*** ENTRIES PROVIDED ***

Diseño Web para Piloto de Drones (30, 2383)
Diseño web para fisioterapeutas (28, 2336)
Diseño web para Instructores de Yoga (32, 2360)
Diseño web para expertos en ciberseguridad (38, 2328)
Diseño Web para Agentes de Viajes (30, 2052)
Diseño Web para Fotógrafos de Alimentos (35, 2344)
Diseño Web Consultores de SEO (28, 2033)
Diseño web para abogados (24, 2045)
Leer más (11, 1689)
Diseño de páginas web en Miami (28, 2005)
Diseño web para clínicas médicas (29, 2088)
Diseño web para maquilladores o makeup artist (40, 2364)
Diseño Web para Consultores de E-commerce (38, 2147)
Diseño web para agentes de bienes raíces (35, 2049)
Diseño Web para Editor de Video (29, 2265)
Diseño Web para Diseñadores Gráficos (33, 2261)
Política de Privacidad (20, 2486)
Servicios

*** End of ENTRIES PROVIDED ***

AIM OF THE EXERCISE: Set the entries down again, unchanged and complete.

ANSWER TO THE EXERCISE:
Diseño Web para Piloto de Drones (30, 2383)
Diseño web para fisioterapeutas (28, 2336)
Diseño web para Instructores de Yoga (32, 2360)
Diseño web para expertos en ciberseguridad (38, 2328)
Diseño Web para Agentes de Viajes (30, 2052)
Diseño Web para Fotógrafos de Alimentos (35, 2344)
Diseño Web Consultores de SEO (28, 2033)
Diseño web para abogados (24, 2045)
Leer más (11, 1689)
Diseño de páginas web en Miami (28, 2005)
Diseño web para clínicas médicas (29, 2088)
Diseño web para maquilladores o makeup artist (40, 2364)
Diseño Web para Consultores de E-commerce (38, 2147)
Diseño web para agentes de bienes raíces (35, 2049)
Diseño Web para Editor de Video (29, 2265)
Diseño Web para Diseñadores Gráficos (33, 2261)
Política de Privacidad (20, 2486)
Servicios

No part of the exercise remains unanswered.